Specific Guidelines:
For regulation of physiologic energy metabolism, identify the tissue of interest and describe how perturbation of gene or signaling pathway activity in that tissue (for eg., by tissue-specific genetic overexpression or inhibition) could impact another or other tissue(s) (metabolic gene expression changes, lipid accumulation, cytoskeletal disorganization etc.) to affect energy metabolic physiology in a systemic manner (circulating metabolite level changes, exercise endurance etc.).
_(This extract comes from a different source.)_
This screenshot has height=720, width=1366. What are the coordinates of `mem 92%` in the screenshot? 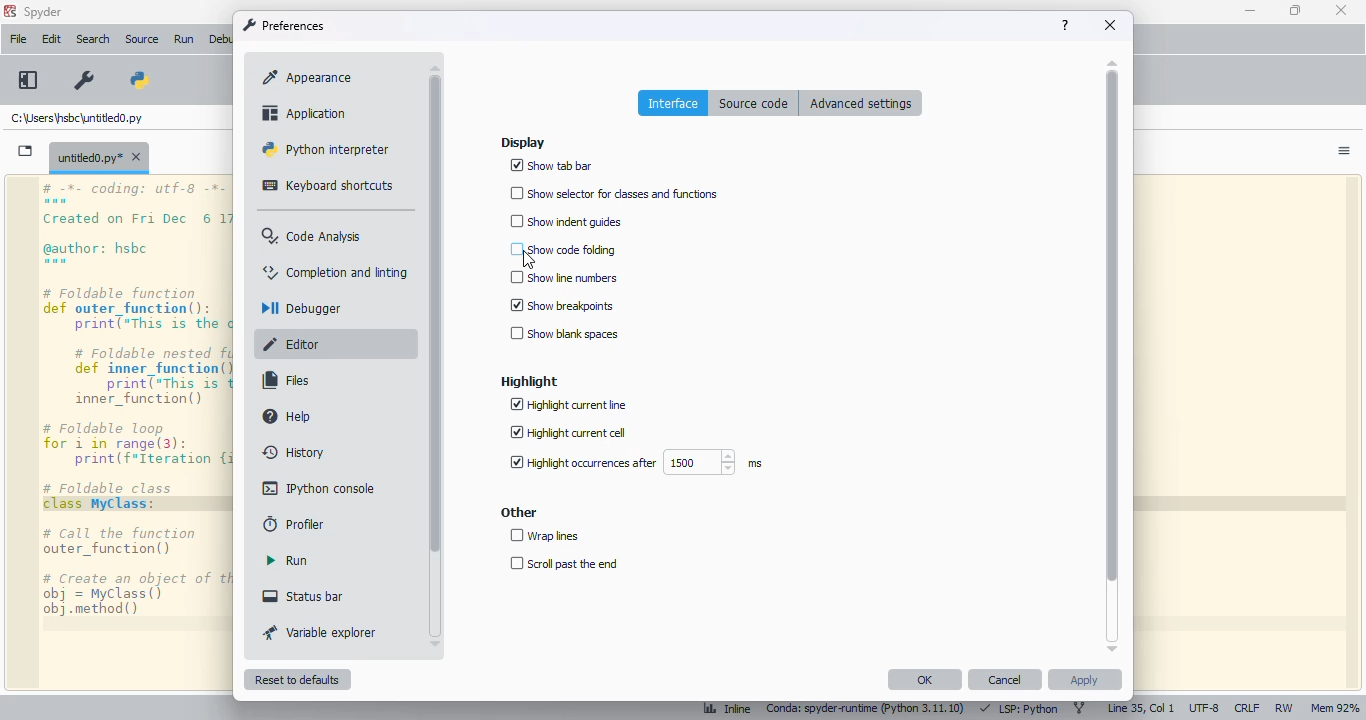 It's located at (1334, 709).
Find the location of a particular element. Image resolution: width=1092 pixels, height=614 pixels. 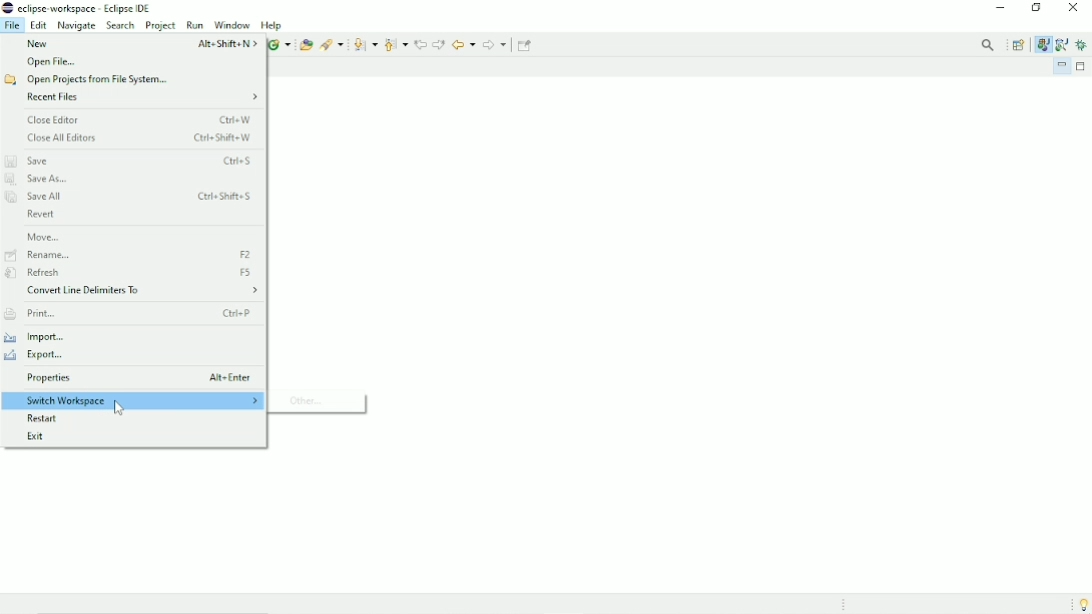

For pathologic regulation of energy metabolism, identify a tissue of interest and a metabolic stress (diet-induced obesity or fasting) and describe the response of that tissue to the stress (for eg., induction of a gene or signaling pathway in response to stress). Describe how the molecular changes in that tissue induced by stress exposure can cause molecular and structural changes in another tissue that would attenuate the stress (adaptive responses) or exacerbate the stress (maladaptive responses) in a tissue-intrinsic and systemic level.